Belum Prioritas, Isu HAM Didorong dalam Diskursus Capres-Cawapres
Berita

Belum Prioritas, Isu HAM Didorong dalam Diskursus Capres-Cawapres

Hak asasi manusia adalah komponen penting dari konsep negara hukum.

Oleh:
Moh. Dani Pratama Huzaini
Bacaan 2 Menit

 

Haris mengulang kembali ingatan publik terkait janji-janji penegakan HAM Presiden Joko Widodo pada masa kampanye pilpres 2014 yang lalu. Namun, dalam pelaksanaanya hal ini hanya dipenuhi dengan undangan rutin kepada aktivis HAM setiap memperingati hari HAM sedunia yang jatuh pada setiap 10 Desember. Di masa pemerintahan Presiden Jokowi juga terbit Perppu mengenai organisasi kemasyarakatan, yang ‘mempermudah’ Pemerintah mencabut status badan hukum ormas.

 

(Baca juga: Isu HAM Belum Prioritas, Tantangan Penyelesaiannya Makin Berat)

 

Haris menyayangkan narasi hak asasi manusia terus diulang-ulang. Memang, Indonesia merupakan salah satu negara yang paling banyak meratifikasi instrumen HAM dunia. Namun dari aspek peraturan perundang-undangan, masih banyak yang bertentangan dengan prinsip HAM. Belum lagi dilihat dari prakteknya. Secara institusional, kata Haris, langkah afirmatif yang diterapkan dengan memasukkan unsur daerah dan golongan dalam proses rekrutmen komisioner Komnas HAM misalnya menurut haris sedikit banyak menjadi satu penyebab minimnya sosok komisioner yang memiliki kompetensi memadai yang mengisi lembaga-lembaga tersebut.

 

Politisi Partai Demokrat, Rachlan Nasidik menyoroti ketentuan UU ITE yang mengatur tentang ujaran kebencian. Aparat telah terlalu jauh menerapkan ketentuan UU ITE dengan tuduhan ujaran kebencian dan pencemaran nama baik.

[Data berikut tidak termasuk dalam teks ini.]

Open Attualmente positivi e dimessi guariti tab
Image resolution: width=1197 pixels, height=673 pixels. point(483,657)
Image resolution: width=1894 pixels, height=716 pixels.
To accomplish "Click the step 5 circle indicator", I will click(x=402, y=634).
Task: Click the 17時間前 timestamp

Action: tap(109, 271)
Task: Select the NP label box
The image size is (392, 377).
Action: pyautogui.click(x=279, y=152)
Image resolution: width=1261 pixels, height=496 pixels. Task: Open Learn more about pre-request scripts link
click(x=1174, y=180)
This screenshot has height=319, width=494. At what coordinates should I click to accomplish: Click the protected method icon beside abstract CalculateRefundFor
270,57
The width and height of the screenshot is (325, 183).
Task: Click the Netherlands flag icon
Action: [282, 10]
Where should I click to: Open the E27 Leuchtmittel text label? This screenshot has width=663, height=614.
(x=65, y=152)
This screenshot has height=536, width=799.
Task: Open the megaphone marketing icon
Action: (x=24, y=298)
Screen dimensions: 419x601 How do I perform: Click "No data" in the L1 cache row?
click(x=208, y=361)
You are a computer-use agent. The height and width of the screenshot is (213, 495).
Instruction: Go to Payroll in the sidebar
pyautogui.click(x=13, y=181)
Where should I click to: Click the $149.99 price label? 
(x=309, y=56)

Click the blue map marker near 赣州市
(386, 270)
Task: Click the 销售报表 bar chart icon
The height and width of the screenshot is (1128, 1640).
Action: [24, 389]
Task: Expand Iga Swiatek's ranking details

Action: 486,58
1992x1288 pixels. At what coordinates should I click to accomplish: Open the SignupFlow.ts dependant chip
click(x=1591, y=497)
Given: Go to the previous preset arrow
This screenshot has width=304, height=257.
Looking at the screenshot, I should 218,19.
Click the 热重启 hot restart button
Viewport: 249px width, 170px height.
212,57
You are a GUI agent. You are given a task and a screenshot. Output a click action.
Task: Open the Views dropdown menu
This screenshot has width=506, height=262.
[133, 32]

Rachlan berpendapat UU ITE sebenarnya ditujukan untuk melindungi keberadaan kelompok minoritas. “Itu adalah cara untuk mengancam kelompok yang mengancam kelompok minoritas yang dimaksudkan melakukan diskriminasi dengan cara memaksa atau menggunakan kekerasan,” ujar Rachlan.

 

Rachan juga mengkritik cara penguasa menangani isu-isu kebhinnekaan yang pada tahap selanjutnya menjadi batu sandungan bagi upaya integrasi nasional. Slogan-slogan kebhinnekaan seperti “saya Pancasila” yang menajdi narasi pemerintah secara tidak langsung mengafirmasi keterbelahan sosial dan menimbulkan kesan berbeda bagi kelompok yang berseberangan dengan rezim.

 

Politisi Partai Solidaritas Indonesia (PSI), Surya Tjandra menyayangkan kondisi yang hari ini tengah berlangsung. Kompetisi electoral yang menyebabkan gesekan antara kubu-kubu pendukung pasangan calon presiden dan calon wakil presiden menurut Surya memberi ruang kepada “penumpang gelap” yang ingin memasukkan tujuan mereka ke dalam proses kontestasi pilpres. “Kelompok yang intoleran hari ini adalah yang memanfaatkan demokrasi hari ini. Mereka yang paling keras memanfaatkan demokrasi,” tegas Surya.